Abattage rituel religieux, bien-être des animaux et dialogue des juges : la Cour constitutionnelle interroge la Cour de justice de l’Union européenne

par Stéphanie Wattier - 27 mai 2019

Certaines pratiques d’abattage rituel religieux placent constamment en tension, d’une part, la défense du bien-être des animaux et, d’autre part, la protection de la liberté de religion. Une affaire emblématique devant la Cour constitutionnelle vient de l’illustrer, qui a conduit celle-ci à interroger la Cour de justice de l’Union européenne.

Stéphanie Wattier, chargée de cours à l’Université de Namur, nous en dit plus.

1. Les religions comme le judaïsme et l’islam exigent, pour que la viande soit propre à la consommation (« casher » dans le cas de la religion juive et « halal » dans le cas de la religion musulmane), que la mort de l’animal survienne du fait de son abattage par hémorragie (et donc pas par étourdissement), ce qui s’oppose à la réglementation européenne, qui impose que l’animal soit étourdi préalablement à son abattage afin de limiter sa détresse et sa souffrance. Cette exigence d’étourdissement préalable est consacrée par l’article 4, § 1er, du règlement n° 1099/2009 du 24 septembre 2009 ‘sur la protection des animaux au moment de leur mise à mort’ .

Toutefois, afin de garantir la liberté de religion, ce même article 4 contient
une exception en son paragraphe 4, qui dispose que, « [p]our les animaux faisant l’objet de méthodes particulières d’abattage prescrites par des rites religieux, les prescriptions visées au paragraphe 1 ne sont pas d’application pour autant que l’abattage ait lieu dans un abattoir ». Autrement dit, le droit européen autorise, à titre dérogatoire, les abattages rituels religieux sans étourdissement pour autant qu’ils aient lieu dans un abattoir.
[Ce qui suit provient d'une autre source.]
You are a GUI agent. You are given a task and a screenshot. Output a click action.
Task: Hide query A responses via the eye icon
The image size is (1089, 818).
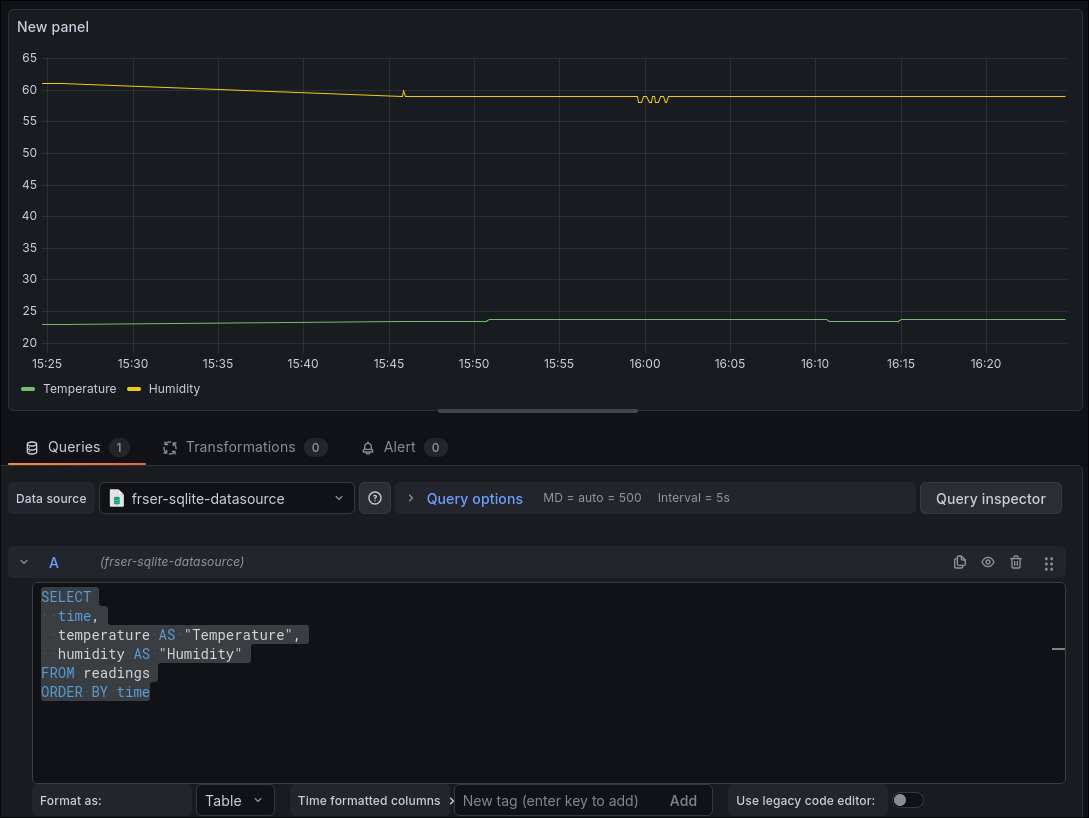tap(988, 562)
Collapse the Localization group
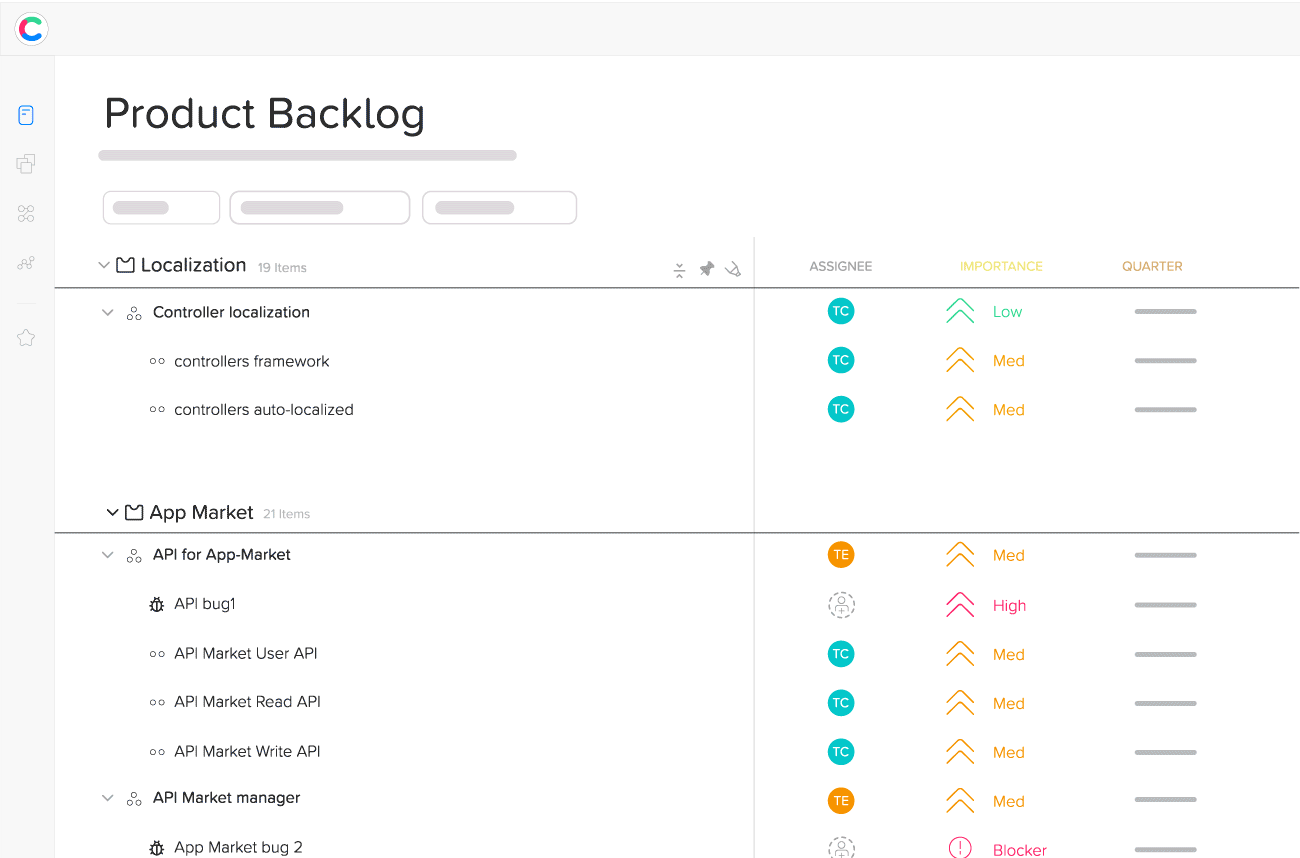The image size is (1300, 858). coord(103,266)
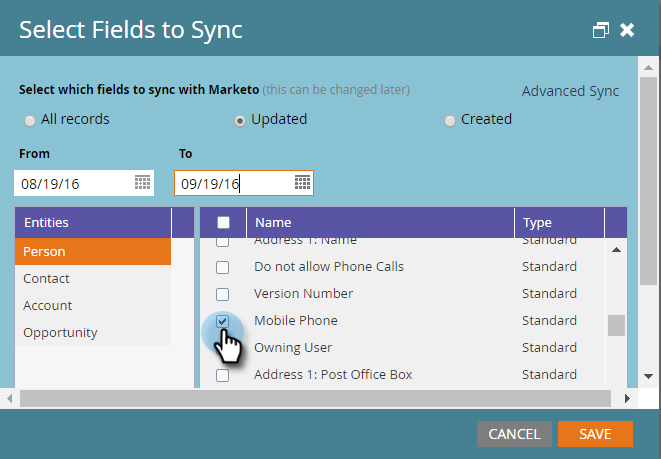Uncheck the Mobile Phone checkbox
Viewport: 661px width, 459px height.
[x=223, y=321]
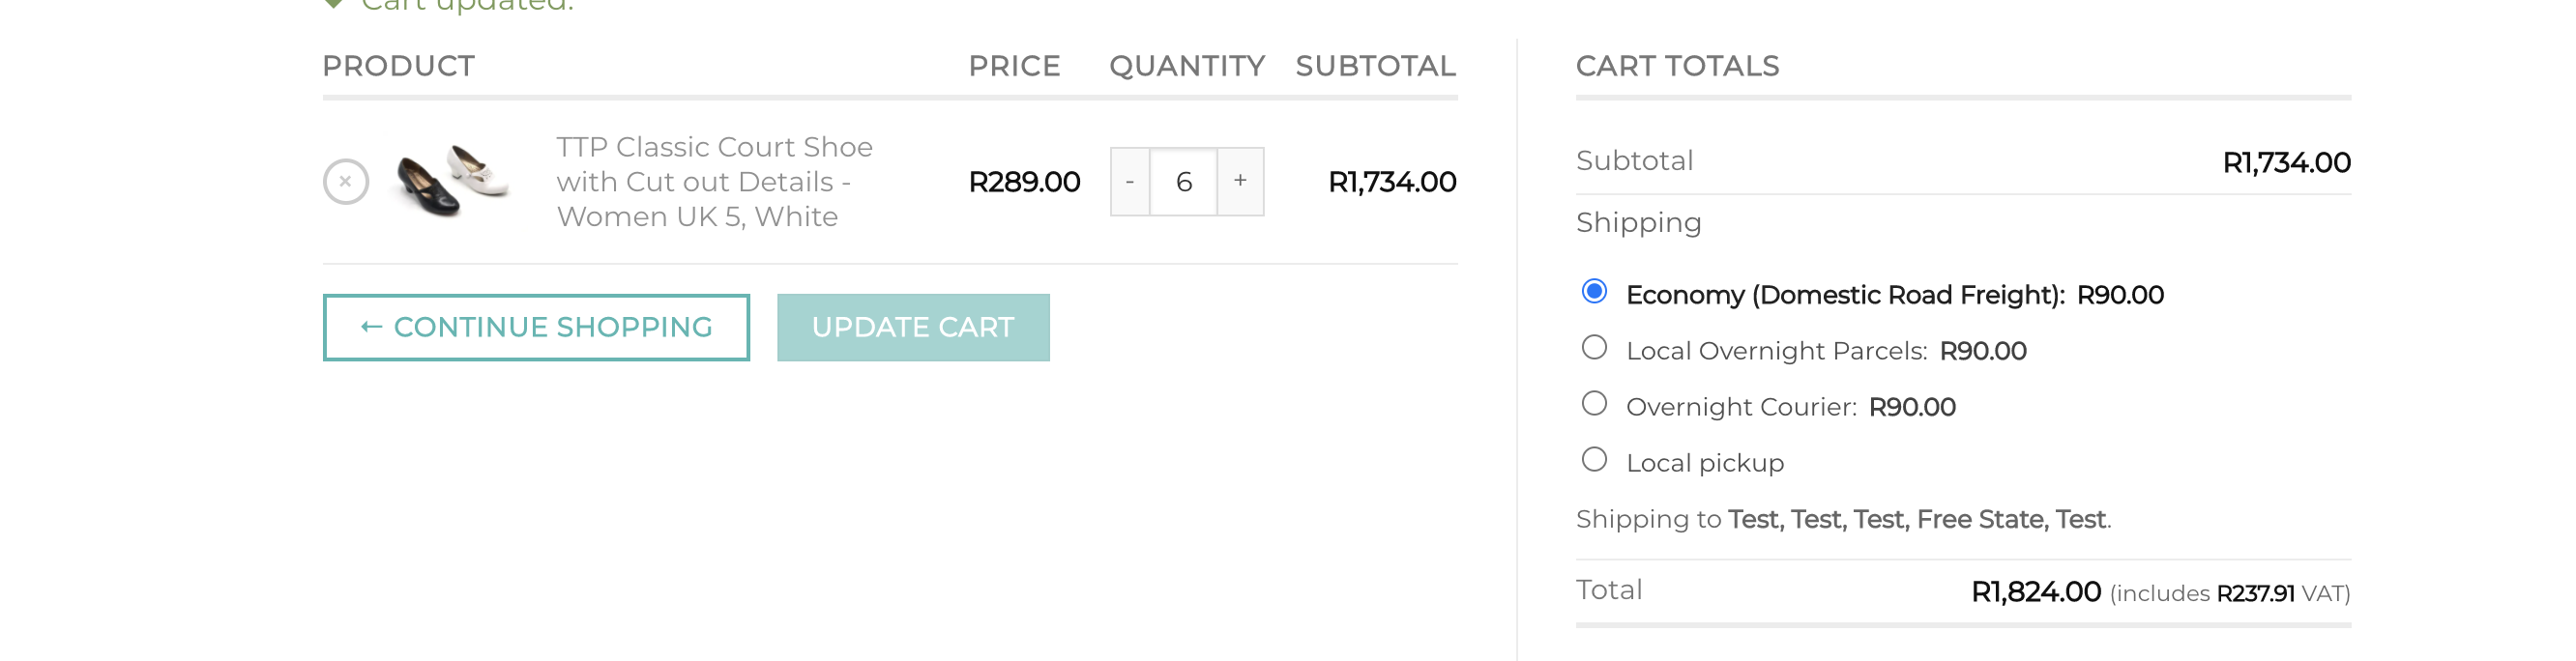
Task: Decrease quantity with the minus button
Action: coord(1130,182)
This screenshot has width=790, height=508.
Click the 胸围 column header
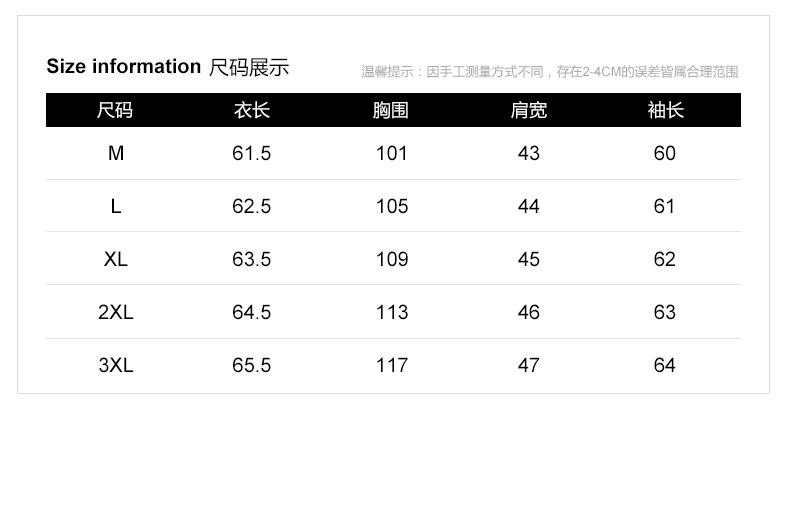click(x=390, y=110)
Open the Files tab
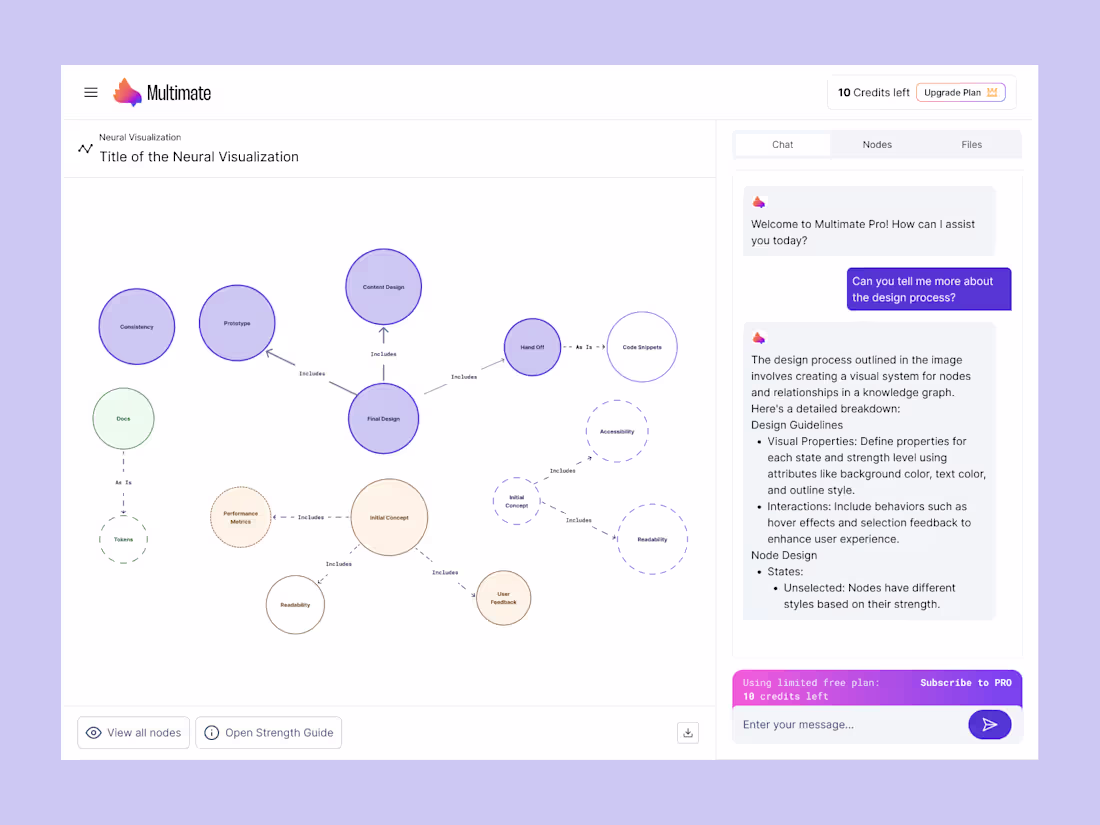 tap(971, 144)
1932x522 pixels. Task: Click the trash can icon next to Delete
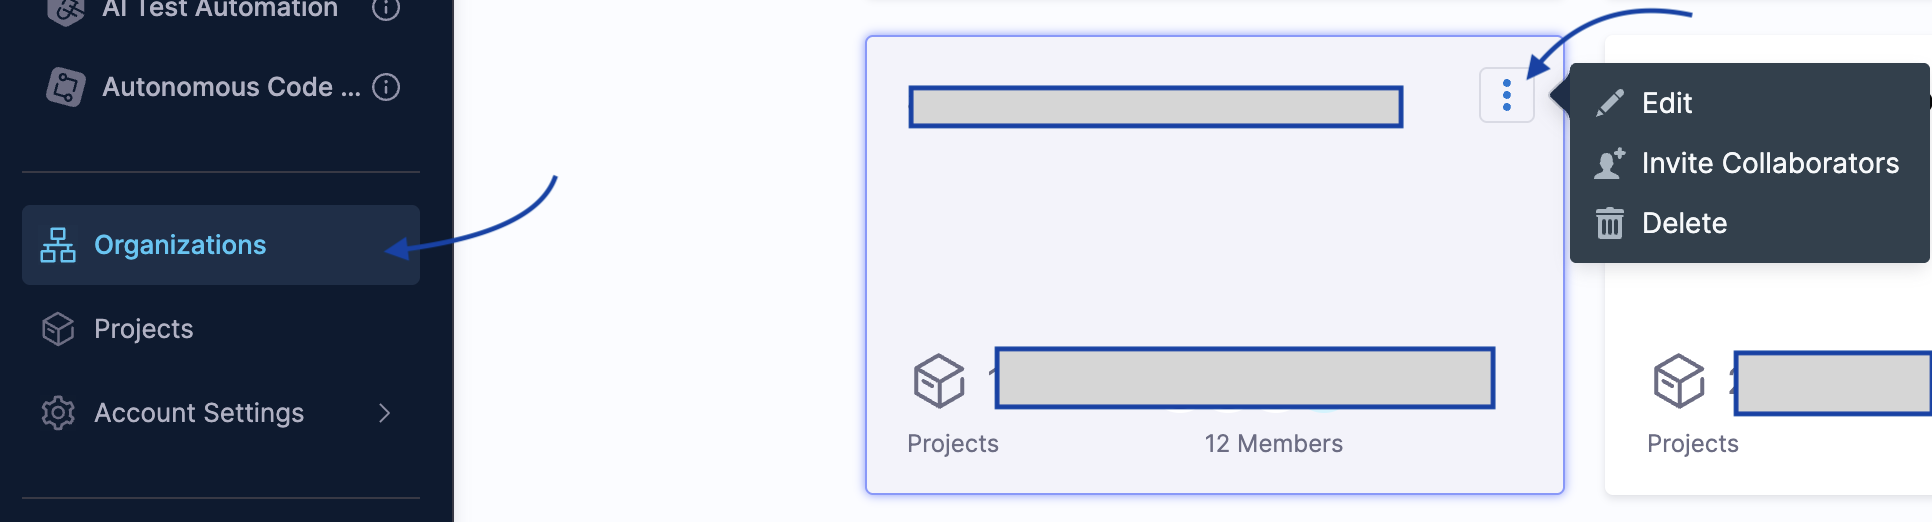[1609, 223]
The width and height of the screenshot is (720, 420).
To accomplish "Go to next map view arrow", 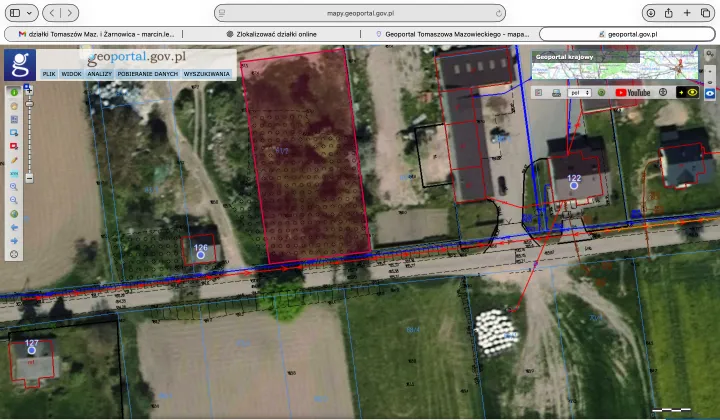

En outre, l’article 26, paragraphe 2, alinéa 1er, c), de ce règlement autorise les États membres à adopter une réglementation plus sévère en vue d’une plus grande protection des animaux au moment de leur mise à mort, à condition de le notifier à la Commission européenne.

2. Outre ces prescriptions européennes qui s’imposent à elle, la Belgique doit, en matière d’abattage, tenir compte du fait que la matière du bien-être des animaux a été régionalisée en 2014 à l’occasion de la Sixième réforme de l’Etat.
Depuis lors, les régions ont vu leur liste de compétences fixée par l’article 6, § 1er, de la loi spéciale ‘de réformes institutionnelles’ du 8 août 1980 complétée par une onzième matière (XI) : « le bien-être des animaux ».
C’est dans ce contexte que la Région flamande a adopté, le 7 juillet 2017, un décret ‘portant modification de la loi du 14 août 1986 relative à la protection et au bien-être des animaux, en ce qui concerne les méthodes autorisées pour l’abattage des animaux’. Par ce nouveau décret, la Région flamande a supprimé la dérogation autrefois permise par la loi du 14 août 1986, qui permettait que l’abattage ait lieu sans étourdissement lorsqu’il s’agissait d’un rite religieux.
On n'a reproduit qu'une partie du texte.